For employees, here’s how much time (and whether it’s paid) you can take off to take care of family, including your designated person.

And for employers, here are the rights your employees have. One tip to avoid potential issues: Have a system in place to track your employees’ designated person and update your policies regarding vacation time and sick leave.

Reasons to take family medical leave

Under the law, family care and medical leave can be taken up to 12 workweeks in a calendar year.

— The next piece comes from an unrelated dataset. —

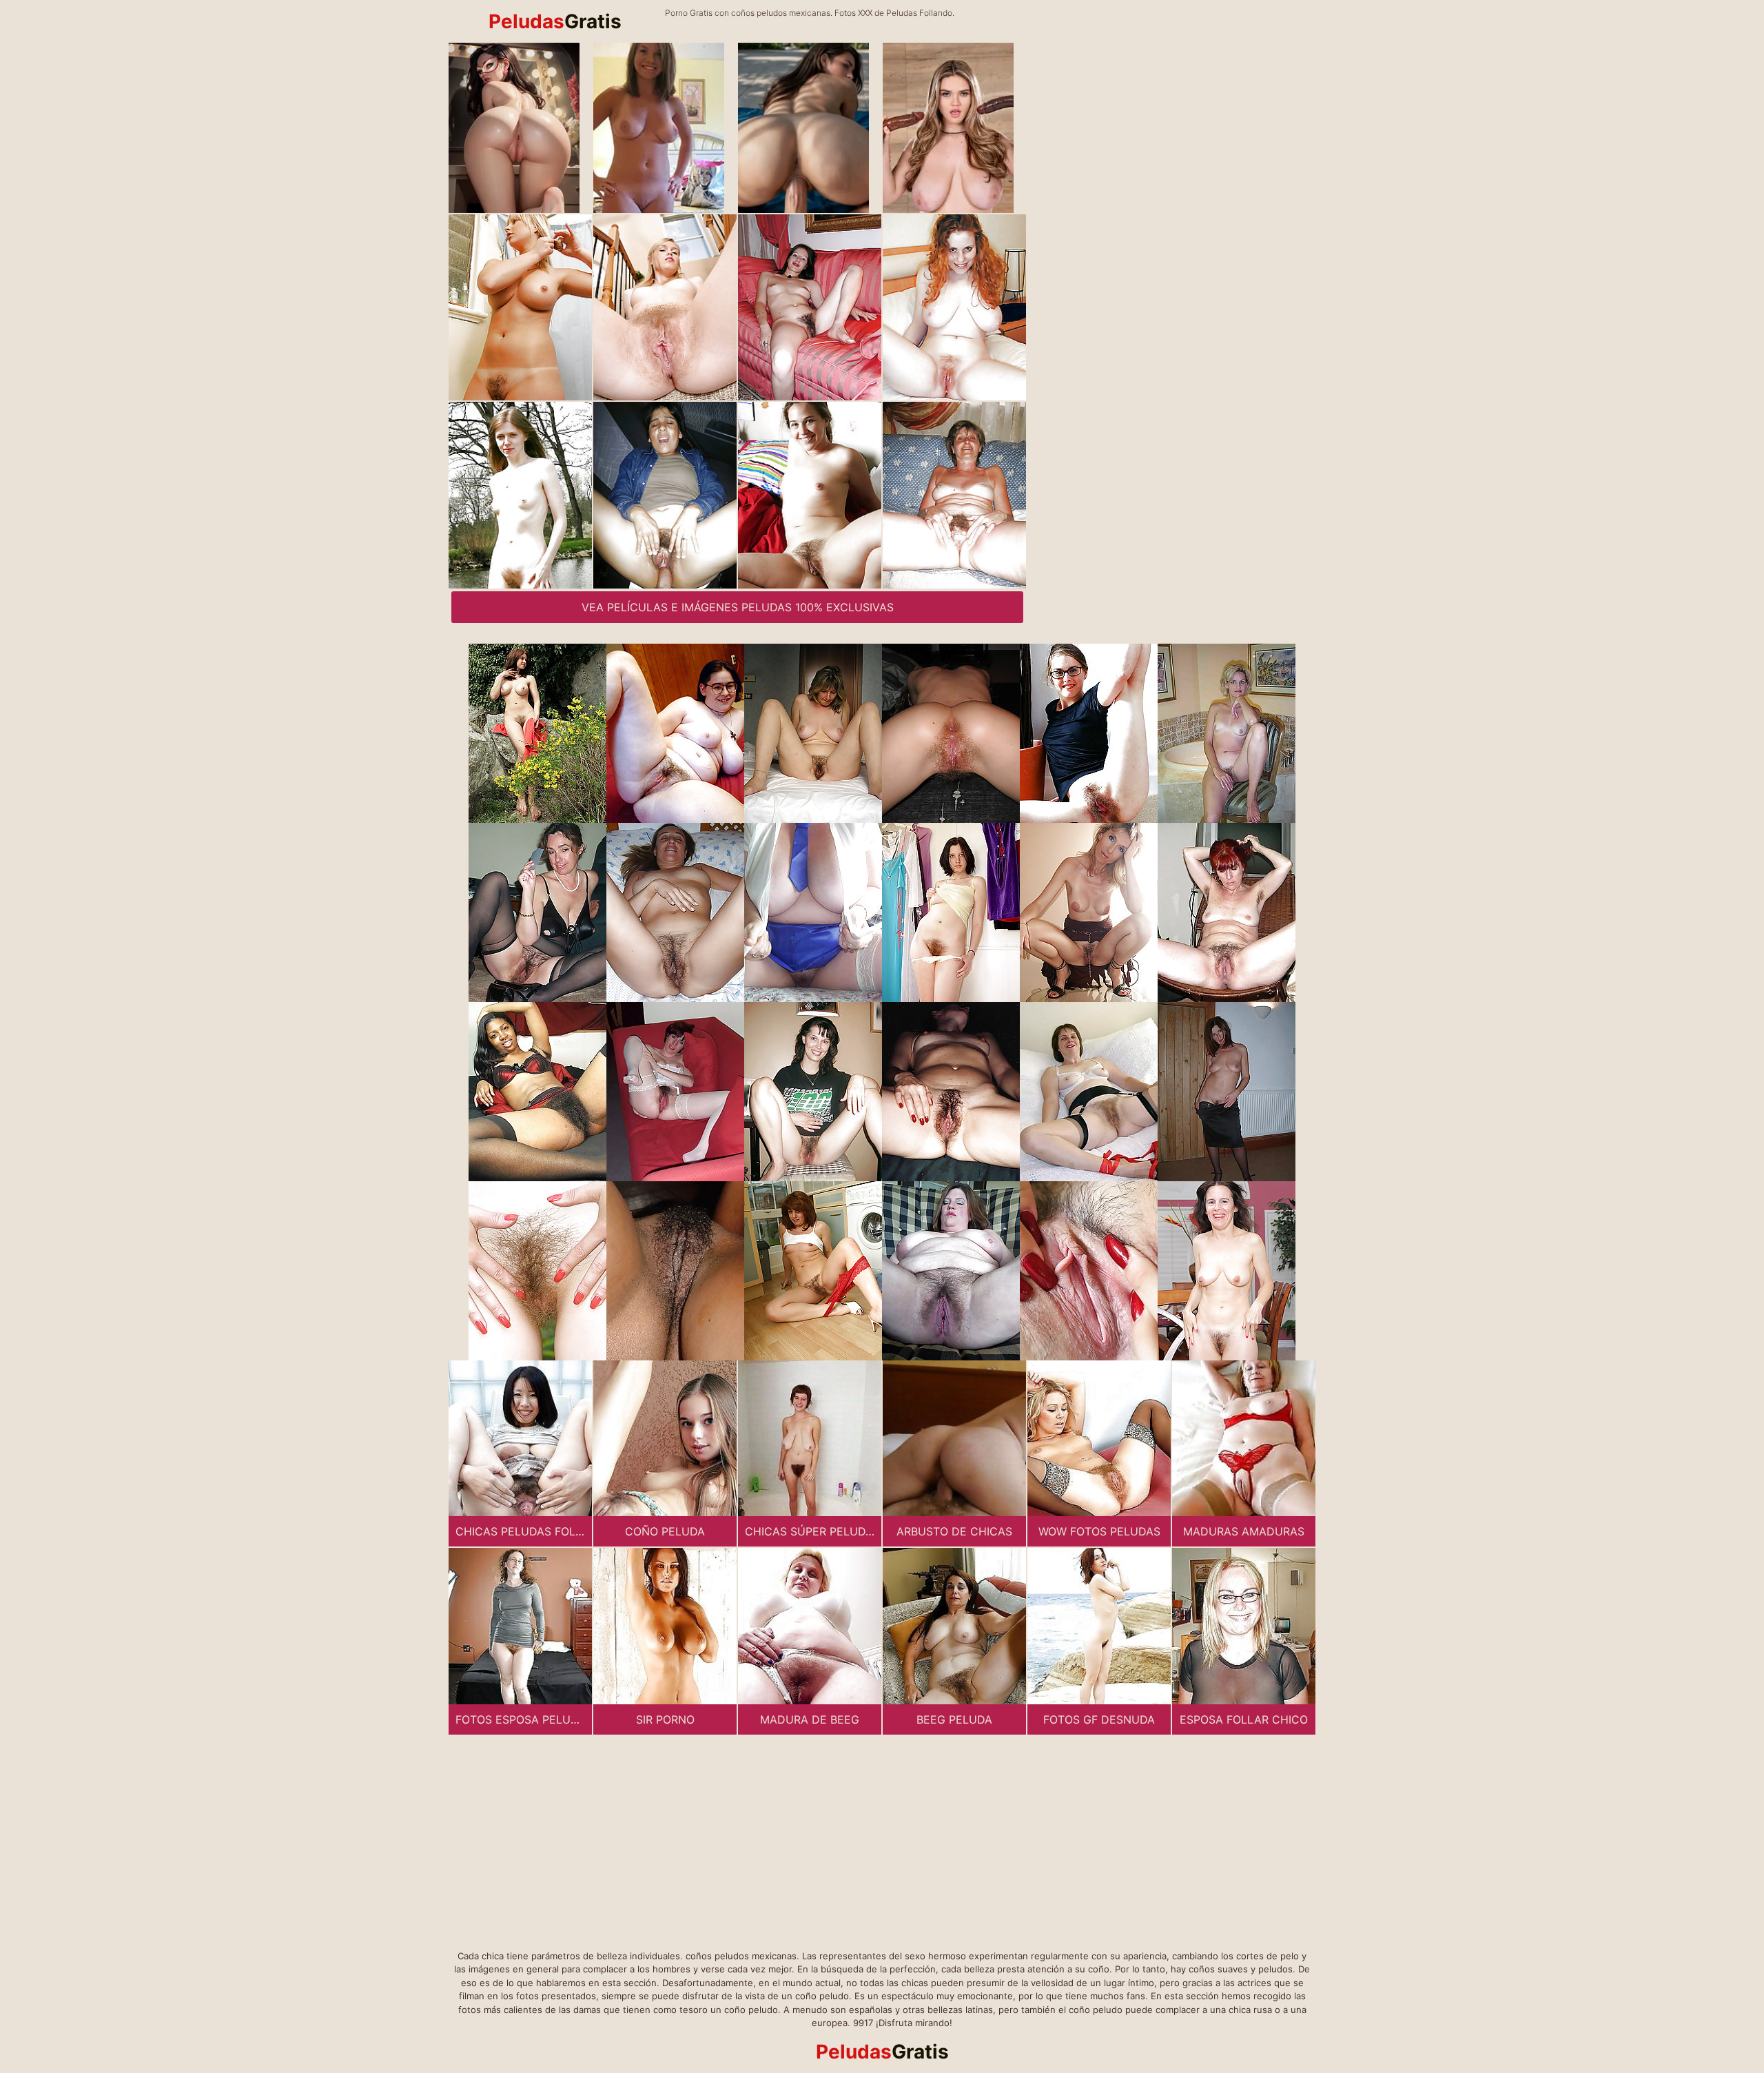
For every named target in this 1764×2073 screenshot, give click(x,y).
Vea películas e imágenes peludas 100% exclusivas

Reasons to take family medical leave can include

  • Adding children to the family via birth or placement of a child from foster care or via adoption.

  • Providing  care to a child, parent, grandparent, grandchild, sibling, spouse, domestic partner, or designated person who has a serious health condition.

  • An employee’s own serious health condition that prevents them from performing their job functions, except for pregnancy or childbirth, or related medical conditions.

In addition, California’s Healthy Workplaces, Healthy Families Act of 2014 generally allows employees to use paid sick days for diagnosis, care, or treatment of an existing health condition of, or preventive care for, an employee or an employee’s family member. AB 1041 expands the definition of the term “family member” to include a designated person. 

Defining a serious health condition

According to the bill, it’s an illness, injury, impairment, or physical or mental condition that involves inpatient care in a hospital, hospice, or residential health care facility, or continuing treatment or continuing supervision by a health care provider.

In addition to family medical leave the California Family Rights Act provides for five days of bereavement leave. These days do not need to be taken consecutively and is unpaid, though employees would be allowed to use accrued paid sick or vacation days.

Who counts as a family member under the law? 

The law provides guidance around defining family members that qualify for family medical leave. They include: 

  • Child means a biological, adopted, or foster child, a stepchild, a legal ward, a child of a domestic partner, or a person to whom the employee stands in loco parentis.

  • Parent means a biological, foster, or adoptive parent, a parent-in-law, a stepparent, a legal guardian, or other person who stood in loco parentis to the employee when the employee was a child. Parent-in-laws include parents of a spouse or domestic partner.

  • Sibling means a person related to another person by blood, adoption, or affinity through a common legal or biological parent.

  • Designated person means any individual related by blood or whose association with the employee is the equivalent of a family relationship. The designated person may be identified by the employee at the time the employee requests the leave. An employer may limit an employee to one designated person per 12-month period for family care and medical leave.

I’m an employer, do I have to pay employees on leave?

Not necessarily. The law says employers aren’t required to pay an employee for family care and medical leave. 

But an employee may elect, or an employer may require, to substitute leave for accrued vacation time or time off, or any other paid or unpaid time off. If an employee takes leave because of their own serious health condition, they may also elect, or the employer may require, to substitute accrued sick leave. 

Paid sick days can be used by employees under the Healthy Workplaces, Healthy Families Act of 2014.

Can workers be terminated before they return from leave?

No. Under the law, employers must provide the employee guaranteed employment in the same or a comparable position upon the termination of the leave.

Also, employers must maintain and pay for coverage under a group health plan and employees can continue to participate in employee health and benefit plans while on leave. Employees on leave must return with no less seniority than they had when the leave started.